Nice bird. Our special bow season starts tomorrow and I will be filming a hunt for a friend(I don't bow hunt) He said he got a new tripod for me to use so when I got "buck" fever I could still hold it steady!!! :-? I have been turkey hunting for 5 years and never had "buck" fever when a turkey comes right by me!!

Oh well, congrats on your turkey!!! :beer:


----------



## flotty

That is funny you mentioned "buck fever" I have shot 5 or 6 nice toms, last year this bird starts coming towards me and as soon as I see him I start shaking, I actually was thinking to myself why the hell am I shaking :lol: 
I guess thats why I am usually set up in my spot usually 2-3 hours before shooting time.
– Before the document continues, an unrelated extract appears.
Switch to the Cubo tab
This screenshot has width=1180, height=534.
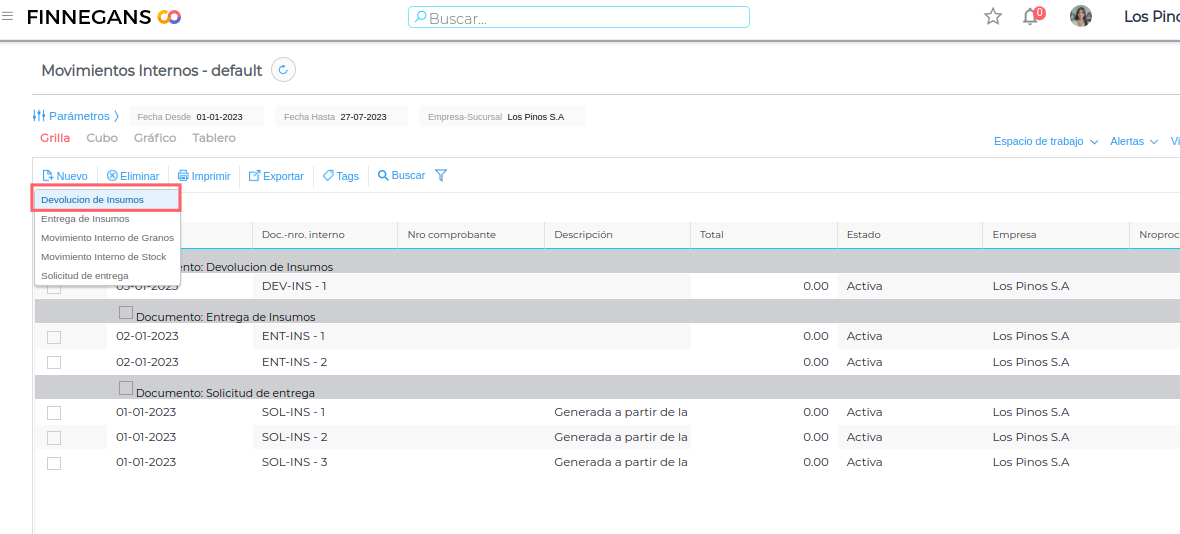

There is just something about it that gets my juices flowing!


----------



## neb_bo

yeah, ive shot i dunno, 8 turkeys, and if i see them coming from aways, im shaking like a dog ****ting razor blades by the time they get there. i always seem to pull off the shot though. if i walk over a ridge or something, and there they are, no problem, but when i see em coming i get pretty worked up. same way with everything i hunt.


----------



## curt_durt

haha, that's funny. i've put down a couple birds, nothing to write home about, but when i have a bird even near me, my heart immediatly goes into my throat. and if it's within shooting range, i get the shakes. that doesn't even happen to me deer huntinng.


----------



## neb_bo

yeah, ive shot i dunno, 8 turkeys, and if i see them coming from aways, im shaking like a dog ****ting razor blades by the time they get there. i always seem to pull off the shot though. if i walk over a ridge or something, and there they are, no problem, but when i see em coming i get pretty worked up. same way with everything i hunt.


----------



## cut'em

Great Job!!!!As far a shaking with a turkey deer or anything that means you truely love what your doing when those jitters leave it's time to pry the cold dead fingers from around my gun. :beer:


----------



## nickwesterholm

congrats man :beer:


----------



## Horker23

great job man! know its time gobblers get the hooks in ya!


----------



## Chuck Smith

Congrats on the bird.

I am jealous....I cant hunt for another couple of weeks.

Again congrats and welcome to the club. Like others have mentioned....you will start to buy more calls, camo, dec's, guns, etc. It is a great addiction! Again congrats on your first bird.


----------